[Compiti da svolgere]
1. Ricopi fedelmente il passo dell'intervista sul delitto di via Poma, partendo dalle parole "Da cosa lo ha" e fermandosi dopo le parole "luogo del delitto?".
2. Risponda brevemente alle seguenti domande sull'intervista relativa al delitto di via Poma.
(a) In quale data fu uccisa Simonetta Cesaroni?
(b) Con quante mandate di chiave era stata chiusa la porta d'ingresso?
(c) Come si chiamava il portiere dell'edificio coinvolto nelle indagini?

[Testo fornito]
Sono passati 31 anni dall'omicidio di Simonetta Cesaroni. Trentuno lunghi anni di buio su quanto accadde realmente all'interno dell'appartamento al civico 2 di via Poma a Roma. Oggi come allora la domanda irrisolta resta una sola: chi ha ucciso Simonetta quel drammatico pomeriggio del 7 agosto 1990?

"L'assassino di Simonetta va ricercato tra le persone che, a titolo vario, sono state coinvolte nell'inchiesta", spiega alla redazione de IlGiornale.it Antonio Del Greco, vicequestore della squadra mobile di Roma nonché a capo delle indagini nel delitto di via Poma.

Dottor Del Greco, che delitto è stato quello di via Poma?

"Un omicidio a sfondo sessuale, senza ombra di dubbio".

Lei fu tra i primi a intervenire sul luogo del delitto. Come si componeva la scena del crimine?

"Purtroppo, quando noi della sezione omicidi siamo intervenuti nell'appartamento di via Poma, la scena del crimine era già stata contaminata. Nel senso che, prima del nostro arrivo, già altre persone erano state sul luogo del delitto lasciando traccia del loro passaggio. Dunque, per forza di cose, l'ambiente risultò inquinato".

Di primo acchito cosa l'ha colpita di più?

"Mi ha impressionato che una ragazza così giovane fosse stata uccisa con crudeltà".

Qual è stato il dettaglio all'interno della stanza che ha colto subito?

"Anzitutto che l'assassino avesse provato a spostare il corpo della vittima, poi che ci fosse stato un principio di pulizia dell'appartamento".

Da cosa lo ha capito che l'appartamento era stato pulito?

"Che non c'erano tracce visibili – perlomeno evidenti – dell'aggressore di Simonetta. E poi l'appartamento risultava in ordine".

Quindi il killer è ritornato sul luogo del delitto?

"Probabilmente l'assassino aveva intenzione di spostare il cadavere ma poi non lo ha più fatto. Forse non ha avuto tempo e modo per farlo".

Ritiene che plausibile l'ipotesi che un estraneo si sia introdotto negli uffici di via Poma?

"Lo escludo. Gli effetti personali della ragazza erano ancora lì e la porta d'ingresso era stata chiusa con quattro mandate di chiave. Se si fosse trattato di un estraneo, credo si sarebbe preoccupato solo di guadagnare alla svelta l'uscita dopo aver commesso il delitto".

Quindi Simonetta conosceva il suo aggressore?

"Sicuramente si è trattato di un delitto maturato in un contesto familiare. Con 'familiare' intendo dire di persone che Simonetta conosceva".

Nelle indagini è stato coinvolto anche il portiere dell'edificio, Pietrino Vanacore. Secondo lei, che ruolo ha avuto nella vicenda?

"Sicuramente Vanacore ha avuto un ruolo centrale in questa storia. È stato un personaggio ambiguo e poco collaborativo durante le indagini".

[Voci di dati memorizzate]
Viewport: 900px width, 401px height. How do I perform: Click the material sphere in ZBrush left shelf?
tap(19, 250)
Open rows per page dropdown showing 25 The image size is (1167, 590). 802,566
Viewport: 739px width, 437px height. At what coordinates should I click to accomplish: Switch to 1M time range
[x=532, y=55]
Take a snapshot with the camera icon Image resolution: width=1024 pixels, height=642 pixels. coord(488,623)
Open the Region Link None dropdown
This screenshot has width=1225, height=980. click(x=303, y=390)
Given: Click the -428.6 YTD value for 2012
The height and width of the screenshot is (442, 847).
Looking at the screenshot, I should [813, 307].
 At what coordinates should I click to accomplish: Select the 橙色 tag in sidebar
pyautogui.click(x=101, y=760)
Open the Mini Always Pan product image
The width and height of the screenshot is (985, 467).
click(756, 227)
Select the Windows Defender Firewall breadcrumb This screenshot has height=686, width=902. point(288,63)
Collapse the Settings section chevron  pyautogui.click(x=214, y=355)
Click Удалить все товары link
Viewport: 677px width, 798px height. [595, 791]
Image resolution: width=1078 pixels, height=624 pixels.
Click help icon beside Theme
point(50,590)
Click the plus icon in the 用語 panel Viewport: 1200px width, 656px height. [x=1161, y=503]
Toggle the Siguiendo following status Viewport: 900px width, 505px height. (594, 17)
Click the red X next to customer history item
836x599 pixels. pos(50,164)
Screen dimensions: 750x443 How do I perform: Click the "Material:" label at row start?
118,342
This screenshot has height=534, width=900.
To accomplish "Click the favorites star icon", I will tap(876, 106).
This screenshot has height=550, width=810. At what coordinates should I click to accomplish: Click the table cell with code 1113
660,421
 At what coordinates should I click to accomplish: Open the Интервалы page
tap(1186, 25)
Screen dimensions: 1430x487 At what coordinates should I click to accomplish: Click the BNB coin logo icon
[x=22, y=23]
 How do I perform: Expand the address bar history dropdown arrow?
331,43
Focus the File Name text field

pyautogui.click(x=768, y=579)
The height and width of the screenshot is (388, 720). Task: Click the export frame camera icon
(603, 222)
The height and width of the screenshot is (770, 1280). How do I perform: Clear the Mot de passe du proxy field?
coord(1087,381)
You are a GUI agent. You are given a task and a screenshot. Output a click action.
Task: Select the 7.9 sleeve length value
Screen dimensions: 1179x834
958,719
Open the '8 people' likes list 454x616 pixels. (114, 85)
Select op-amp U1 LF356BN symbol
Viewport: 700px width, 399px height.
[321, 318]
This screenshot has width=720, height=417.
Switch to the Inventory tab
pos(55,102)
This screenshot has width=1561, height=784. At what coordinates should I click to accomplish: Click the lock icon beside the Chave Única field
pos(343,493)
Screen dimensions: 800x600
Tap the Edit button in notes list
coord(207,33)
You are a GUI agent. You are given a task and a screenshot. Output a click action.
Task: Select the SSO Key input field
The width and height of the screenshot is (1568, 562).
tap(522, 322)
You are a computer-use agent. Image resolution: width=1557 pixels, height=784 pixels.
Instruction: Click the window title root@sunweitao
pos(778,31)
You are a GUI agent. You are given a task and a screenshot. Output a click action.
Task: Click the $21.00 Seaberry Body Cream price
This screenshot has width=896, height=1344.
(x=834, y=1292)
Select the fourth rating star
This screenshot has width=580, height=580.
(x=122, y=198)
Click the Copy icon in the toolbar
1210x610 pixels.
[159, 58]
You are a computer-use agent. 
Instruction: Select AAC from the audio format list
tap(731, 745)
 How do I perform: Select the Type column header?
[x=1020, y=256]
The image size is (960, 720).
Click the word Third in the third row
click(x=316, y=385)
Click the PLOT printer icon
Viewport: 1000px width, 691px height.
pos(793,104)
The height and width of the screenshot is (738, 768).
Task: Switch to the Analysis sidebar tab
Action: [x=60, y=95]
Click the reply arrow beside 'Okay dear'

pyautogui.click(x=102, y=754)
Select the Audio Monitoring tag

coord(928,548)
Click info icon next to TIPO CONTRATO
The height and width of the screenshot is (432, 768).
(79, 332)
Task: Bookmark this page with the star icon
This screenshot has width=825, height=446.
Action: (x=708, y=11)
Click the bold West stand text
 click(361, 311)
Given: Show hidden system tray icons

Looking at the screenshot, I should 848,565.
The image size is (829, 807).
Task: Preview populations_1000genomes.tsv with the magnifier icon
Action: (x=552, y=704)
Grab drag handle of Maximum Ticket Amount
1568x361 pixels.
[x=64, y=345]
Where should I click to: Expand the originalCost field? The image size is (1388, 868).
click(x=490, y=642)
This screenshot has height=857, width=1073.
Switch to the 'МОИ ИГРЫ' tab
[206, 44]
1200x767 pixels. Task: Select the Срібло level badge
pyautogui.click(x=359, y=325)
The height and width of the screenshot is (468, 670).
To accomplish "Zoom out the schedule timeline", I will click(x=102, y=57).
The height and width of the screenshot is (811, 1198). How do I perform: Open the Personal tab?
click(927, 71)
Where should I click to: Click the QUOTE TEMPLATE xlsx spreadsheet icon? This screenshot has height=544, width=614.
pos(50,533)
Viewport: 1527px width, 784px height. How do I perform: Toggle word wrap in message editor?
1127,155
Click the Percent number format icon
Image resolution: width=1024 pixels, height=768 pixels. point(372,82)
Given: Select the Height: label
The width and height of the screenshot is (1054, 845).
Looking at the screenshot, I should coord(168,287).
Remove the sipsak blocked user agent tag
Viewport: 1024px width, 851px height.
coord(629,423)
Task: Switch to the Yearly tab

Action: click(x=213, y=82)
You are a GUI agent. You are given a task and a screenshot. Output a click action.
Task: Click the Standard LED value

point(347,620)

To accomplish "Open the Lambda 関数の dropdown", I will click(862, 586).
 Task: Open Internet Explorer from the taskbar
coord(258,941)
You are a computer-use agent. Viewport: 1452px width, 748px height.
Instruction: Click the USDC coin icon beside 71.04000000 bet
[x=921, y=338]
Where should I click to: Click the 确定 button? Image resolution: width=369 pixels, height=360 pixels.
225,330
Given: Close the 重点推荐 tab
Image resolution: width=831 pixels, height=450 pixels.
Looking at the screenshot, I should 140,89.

[Risposte ai quesiti]
1.
Da cosa lo ha capito che l'appartamento era stato pulito?

"Che non c'erano tracce visibili – perlomeno evidenti – dell'aggressore di Simonetta. E poi l'appartamento risultava in ordine".

Quindi il killer è ritornato sul luogo del delitto?

2.
(a) Il 7 agosto 1990.
(b) Con quattro mandate.
(c) Pietrino Vanacore.